What I'm trying to say is, wouldn't it be cool if we could 1) take a paper P published in 2025 2) consider all papers/talks/proceedings/blog post published before it 3) come up with the set of papers that require the smallest "delta" in idea space to reach P. That is, new idea(s) =novel part of P = delta -(contributions of ideas represented by the rest of the papers in the set). Suppose further you have some clustering to clean stuff up so you have just one paper per contributing idea(s), P_x representing idea x (or maybe a set).

Then you could do stuff like remove(1) all of the papers that are similar to the P_x representing the single "idea" x that contributed the most to the sum current_paper_idea(s) = delta +(contributions x_i from prexisting) from the corpus. With that idea x no longer in existence, how hard is it to get to the new idea - how much bigger is delta? And perhaps more interesting, is there a new novel route to the new idea? This presupposes the ability of the system to figure out the missing piece(s), but my optimistic take is that it's much easier to get to a result when you know the result. Of course, the larger the delta, the harder it is to construct a new path. If culling an idea leads the the inability to construct a new path, it was probably quite important. I think this would be valuable for trying to trace the most likely path to a paper -- emphasis most likely with the enormous assumption that " shortest path" = most likely; we'll never really know where someone got an idea.
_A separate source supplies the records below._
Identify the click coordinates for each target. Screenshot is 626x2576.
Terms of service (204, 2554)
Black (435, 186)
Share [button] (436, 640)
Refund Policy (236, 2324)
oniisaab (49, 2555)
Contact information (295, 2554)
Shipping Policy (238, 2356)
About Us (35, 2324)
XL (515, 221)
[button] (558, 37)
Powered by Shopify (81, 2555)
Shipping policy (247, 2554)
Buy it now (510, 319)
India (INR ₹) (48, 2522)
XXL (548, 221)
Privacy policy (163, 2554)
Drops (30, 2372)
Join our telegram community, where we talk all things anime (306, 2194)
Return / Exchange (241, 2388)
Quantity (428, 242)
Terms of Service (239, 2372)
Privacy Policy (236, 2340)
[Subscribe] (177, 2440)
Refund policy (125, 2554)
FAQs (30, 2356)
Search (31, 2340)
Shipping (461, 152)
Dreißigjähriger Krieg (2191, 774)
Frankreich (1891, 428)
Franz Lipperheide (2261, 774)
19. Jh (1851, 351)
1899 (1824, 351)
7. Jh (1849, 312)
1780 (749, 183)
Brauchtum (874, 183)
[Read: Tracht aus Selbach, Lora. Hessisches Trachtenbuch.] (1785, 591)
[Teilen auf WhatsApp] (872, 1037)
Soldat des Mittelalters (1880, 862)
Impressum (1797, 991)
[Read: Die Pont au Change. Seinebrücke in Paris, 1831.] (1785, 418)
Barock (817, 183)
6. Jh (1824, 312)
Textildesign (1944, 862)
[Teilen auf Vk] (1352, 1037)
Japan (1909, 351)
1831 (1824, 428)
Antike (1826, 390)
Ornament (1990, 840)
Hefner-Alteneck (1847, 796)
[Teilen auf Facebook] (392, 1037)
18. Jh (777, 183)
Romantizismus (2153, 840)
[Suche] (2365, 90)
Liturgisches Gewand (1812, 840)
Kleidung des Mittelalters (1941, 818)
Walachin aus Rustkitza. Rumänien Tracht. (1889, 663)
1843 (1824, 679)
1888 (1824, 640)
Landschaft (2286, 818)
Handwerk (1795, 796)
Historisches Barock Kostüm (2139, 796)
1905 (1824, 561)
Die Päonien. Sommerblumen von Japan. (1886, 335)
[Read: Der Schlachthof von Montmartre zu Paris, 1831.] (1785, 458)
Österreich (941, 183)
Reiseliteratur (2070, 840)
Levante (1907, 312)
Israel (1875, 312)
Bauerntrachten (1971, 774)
But also valuable in uncovering different trajectories/routes from some set of ideas to another via the proposed deletion pertubations. Maybe it unveils a better pedagogical approach, an otherwise unknown connection between subfields, or at the very least is instructive in the the same way that knowing how to solve a problem multiple ways is instructive.

That's all very, very vague and hand-wavy, but I'm guessing there's some ideas in epistemology, knowledge graphs and other stuff that I don't know that could bring it a little closer to sensical.

Thank you for sitting through my brain dump, feel free to shit on it.

(1) This whole half-baked idea needs a lot of work. Especially obvious is that to be sure of cleansing the idea space of everything coming from those papers would probably require complete restraining? Also, this whole thing also presupposes ideas are traceable to publications, which is unlikely for many reasons.

brcmthrowaway - 4 days ago

Dumb question, what is the difference between embedding and bag of words?

- 3 days ago
[deleted]
WolfOliver - 4 days ago

with what tool was this article written?

sreekanth850 - 4 days ago

I was wondering on what basis @Sama keeps saying they are near AGI, when in reality LLMs just calculate sequences and probabilities. I really doubt this bubble is going to burst soon.